**Excerpt to read**
----------

Issue: How does kinship foster care fit into permanency planning efforts and under what circumstances should children remain in long-term foster care placements with relatives?
Discussion: When a child’s foster care placement is with a relative, the caseworker or agency may feel less urgency to pursue a more permanent living arrangement with the child and family. Because the child remains with the extended family, there may be less pressure to resolve the situation permanently and discharge the child from State custody. Yet, unless the child feels like he or she is permanently settled and has a place to truly call “home,” placement with relatives may be as precarious and emotionally tenuous as any other foster care situation. The Adoption and Safe Families Act may affect permanency decisions for children in kinship placements because it allows, at State option, exceptions to the requirement for filing termination of parental rights (TPR) petitions on behalf of children who have resided in foster care 15 of the previous 22 months if those children are living with relatives. While case plans and a permanency hearing are still required, concerns have been expressed that TPR filing exceptions will make it seem somehow less urgent that such plans will be acted upon promptly. An additional level of complexity in kinship foster care situations, whatever the permanency plan for the child, is managing the emotional stress of the relationships among the child(ren), the relative caretaker(s) and the birth parent(s).

----------

**Given exercise**
Please continue the discussion of kinship foster care and permanency planning above, starting after its final sentence.

**Data provided**
----------

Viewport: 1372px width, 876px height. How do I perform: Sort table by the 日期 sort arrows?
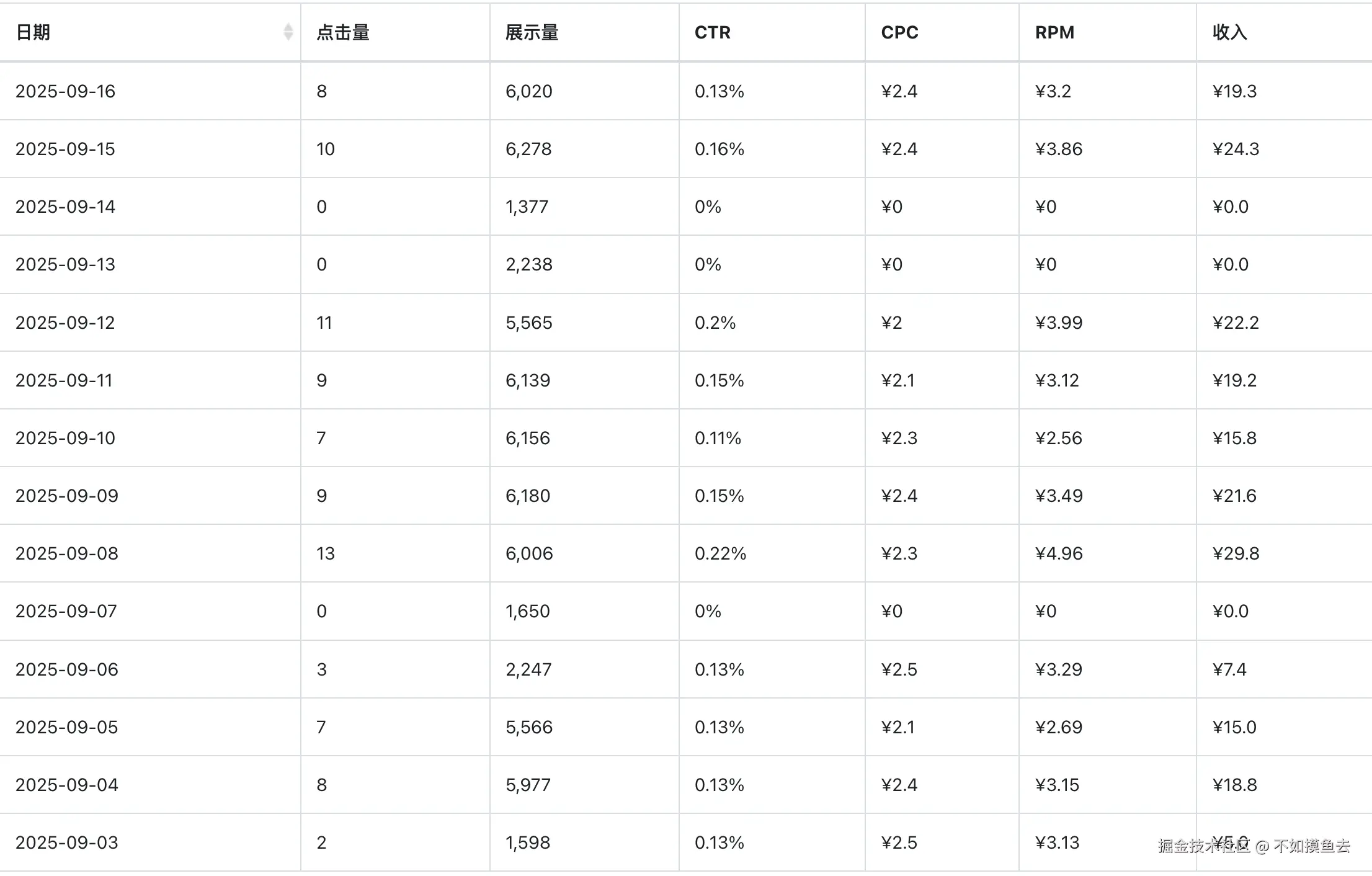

----------

**Response for this exercise**
HHS Position: The Department agrees with the Advisory Panel that kinship care should be considered in the context of the regular continuum of permanency options within the child welfare system. Kinship care can be a resource at many points along the continuum – from temporary, emergency care to serving as the permanent home for a child. Relative care may be an especially valuable tool for sibling groups for whom placement together may be more possible with relatives. Issues related to the legal status of such arrangements are especially challenging because family law is determined by State governments and the Federal government’s role is limited. In addition, because we have little information about the long-term stability of guardianship arrangements in comparison to other permanency options, it is difficult to articulate how permanent we can expect such arrangements to be. These issues may also play out differently among various cultural groups.
The Department believes that the timelines for permanency for children in kinship care arrangements should be the same as for other children in foster care. Termination of parental rights may not be desirable or necessary in every case, but permanency plans must be established and implemented promptly in order to assure that all children have, rapidly and in keeping with their developmental needs, a permanent family to call their own and within which they feel safe and loved.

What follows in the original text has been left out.